::: Records for this task :::

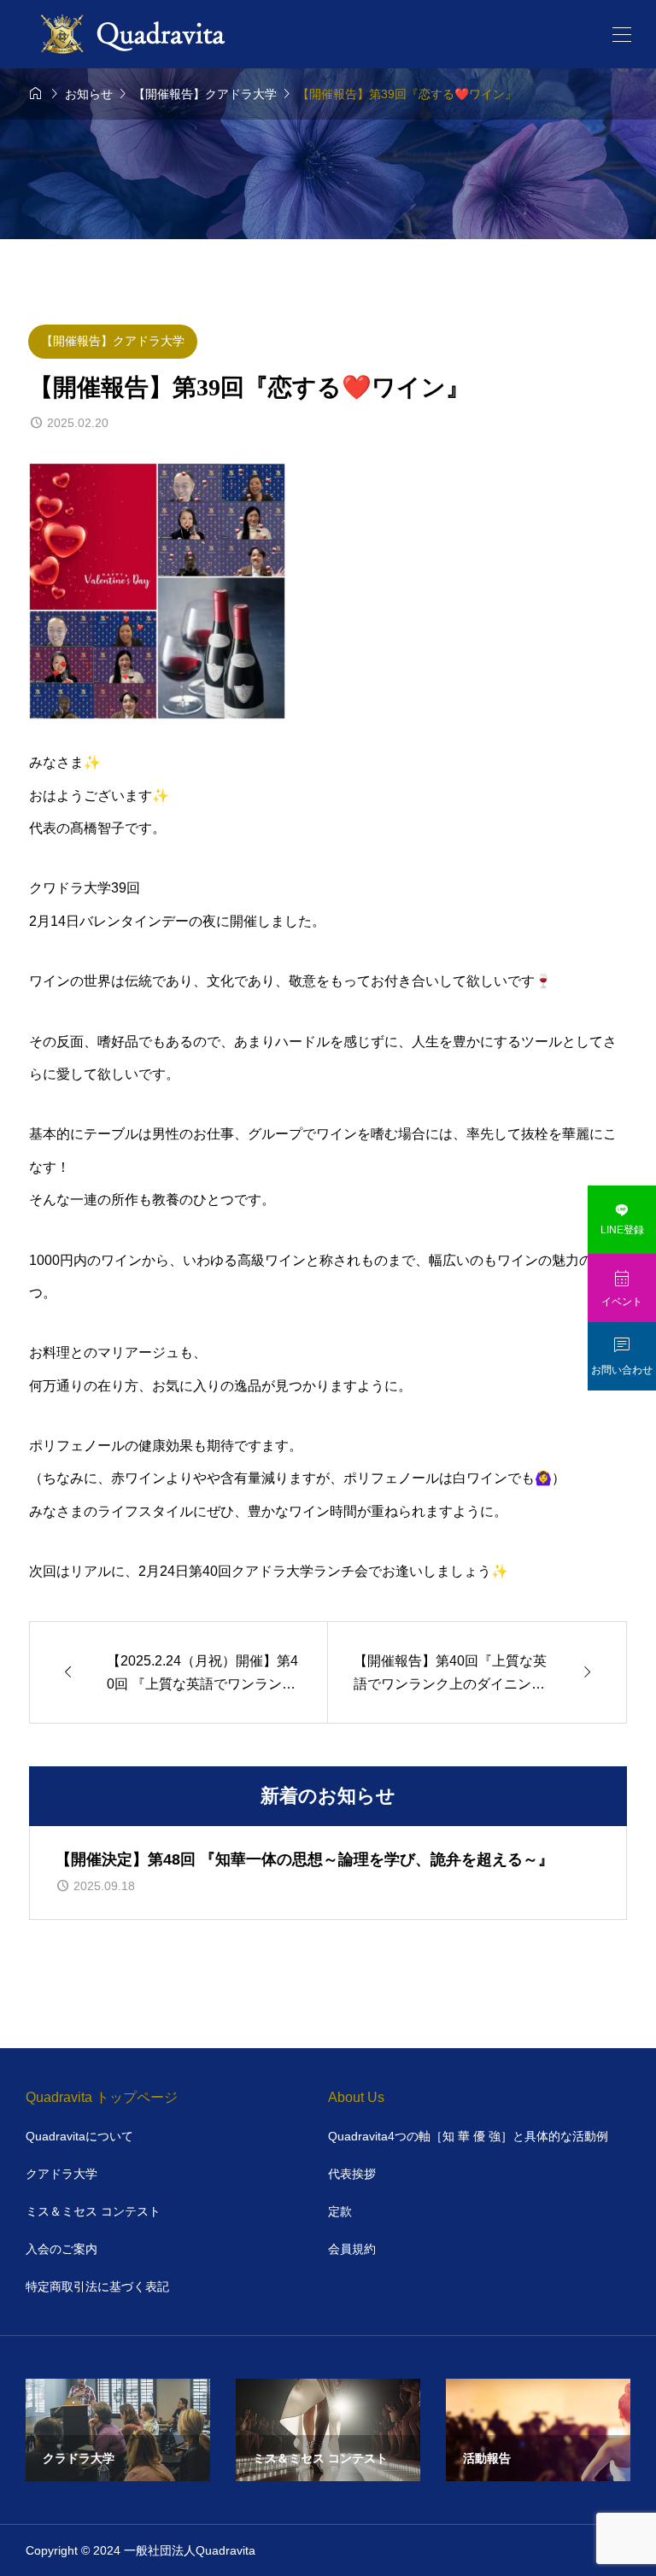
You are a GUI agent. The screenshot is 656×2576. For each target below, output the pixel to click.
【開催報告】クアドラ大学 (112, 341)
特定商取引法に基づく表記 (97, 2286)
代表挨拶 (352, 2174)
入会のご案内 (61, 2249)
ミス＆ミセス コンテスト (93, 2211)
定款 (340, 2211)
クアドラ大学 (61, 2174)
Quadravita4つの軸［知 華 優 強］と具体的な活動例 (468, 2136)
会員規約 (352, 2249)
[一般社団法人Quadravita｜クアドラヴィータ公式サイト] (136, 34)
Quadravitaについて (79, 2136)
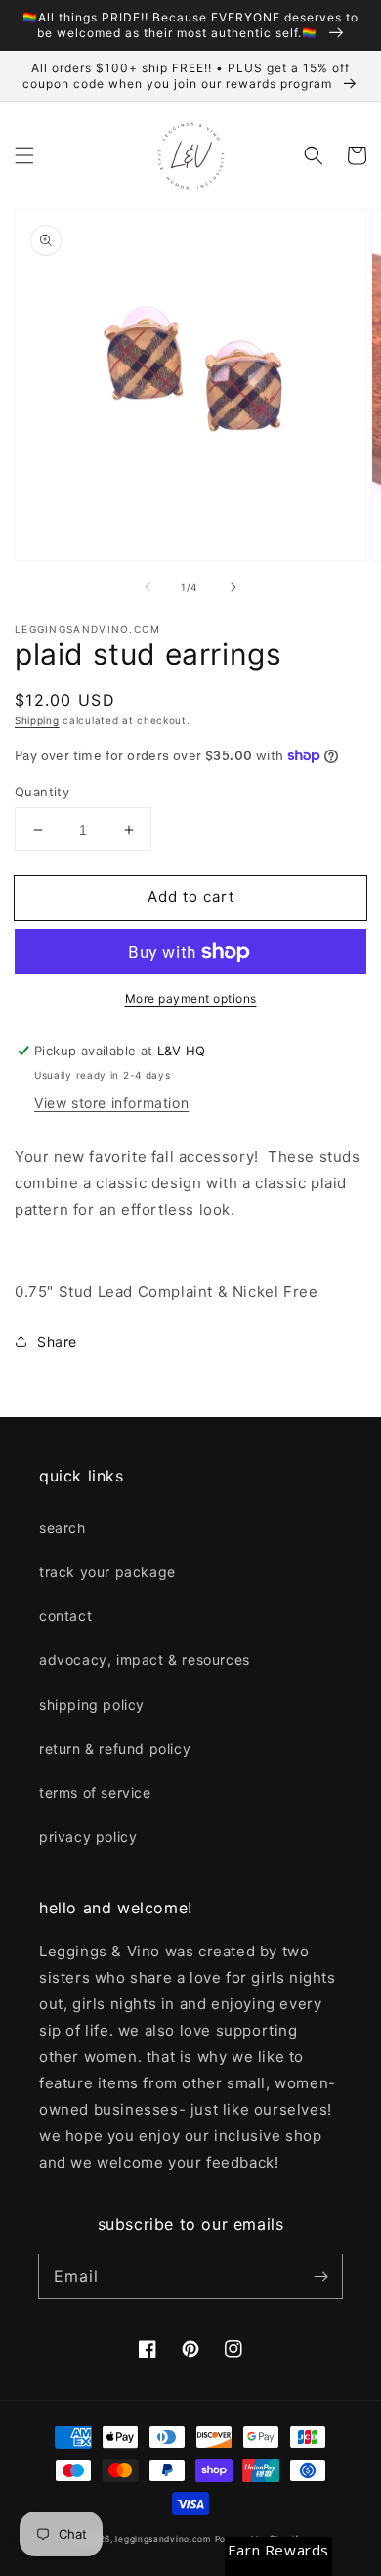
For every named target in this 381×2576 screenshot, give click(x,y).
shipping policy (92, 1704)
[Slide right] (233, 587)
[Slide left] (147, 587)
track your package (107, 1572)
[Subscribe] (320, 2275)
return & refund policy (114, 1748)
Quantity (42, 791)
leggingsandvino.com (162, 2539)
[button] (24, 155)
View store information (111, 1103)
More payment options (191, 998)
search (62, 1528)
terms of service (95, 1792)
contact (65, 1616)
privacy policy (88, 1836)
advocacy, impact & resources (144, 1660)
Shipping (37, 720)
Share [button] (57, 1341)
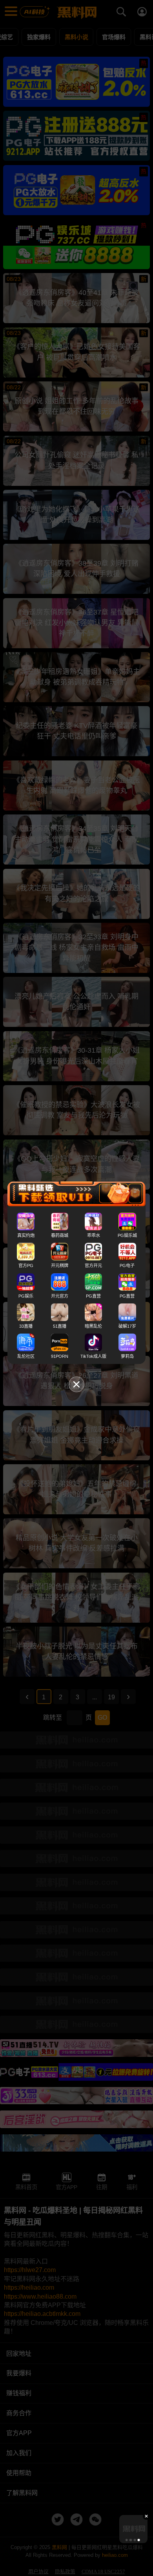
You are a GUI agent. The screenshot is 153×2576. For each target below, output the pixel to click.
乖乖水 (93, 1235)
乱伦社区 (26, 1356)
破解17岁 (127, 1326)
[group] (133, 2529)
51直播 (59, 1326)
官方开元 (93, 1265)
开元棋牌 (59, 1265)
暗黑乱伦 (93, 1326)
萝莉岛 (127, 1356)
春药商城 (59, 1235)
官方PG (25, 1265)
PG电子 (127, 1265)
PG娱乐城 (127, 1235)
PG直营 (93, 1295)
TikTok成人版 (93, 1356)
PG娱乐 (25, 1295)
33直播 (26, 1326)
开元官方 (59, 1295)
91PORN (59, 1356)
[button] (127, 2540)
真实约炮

:::

Restate the data above word for word. Do not include the images.

§ Result for this exercise:
You are a GUI agent. The screenshot is 656×2576. For each target below, output the pixel to click.
【開催報告】クアドラ大学 (112, 341)
特定商取引法に基づく表記 (97, 2286)
代表挨拶 (352, 2174)
入会のご案内 (61, 2249)
ミス＆ミセス コンテスト (93, 2211)
定款 (340, 2211)
クアドラ大学 (61, 2174)
Quadravita4つの軸［知 華 優 強］と具体的な活動例 (468, 2136)
会員規約 (352, 2249)
[一般社団法人Quadravita｜クアドラヴィータ公式サイト] (136, 34)
Quadravitaについて (79, 2136)
For every named target in this 381×2576 screenshot, give click(x,y).
shipping policy (92, 1704)
[Slide right] (233, 587)
[Slide left] (147, 587)
track your package (107, 1572)
[Subscribe] (320, 2275)
return & refund policy (114, 1748)
Quantity (42, 791)
leggingsandvino.com (162, 2539)
[button] (24, 155)
View store information (111, 1103)
More payment options (191, 998)
search (62, 1528)
terms of service (95, 1792)
contact (65, 1616)
privacy policy (88, 1836)
advocacy, impact & resources (144, 1660)
Shipping (37, 720)
Share [button] (57, 1341)
You are a GUI agent. The screenshot is 153×2576. For each target below, output the pixel to click.
乖乖水 (93, 1235)
乱伦社区 (26, 1356)
破解17岁 (127, 1326)
[group] (133, 2529)
51直播 (59, 1326)
官方开元 (93, 1265)
开元棋牌 (59, 1265)
暗黑乱伦 (93, 1326)
萝莉岛 (127, 1356)
春药商城 (59, 1235)
官方PG (25, 1265)
PG电子 (127, 1265)
PG娱乐城 (127, 1235)
PG直营 (93, 1295)
TikTok成人版 (93, 1356)
PG娱乐 (25, 1295)
33直播 (26, 1326)
开元官方 (59, 1295)
91PORN (59, 1356)
[button] (127, 2540)
真实约炮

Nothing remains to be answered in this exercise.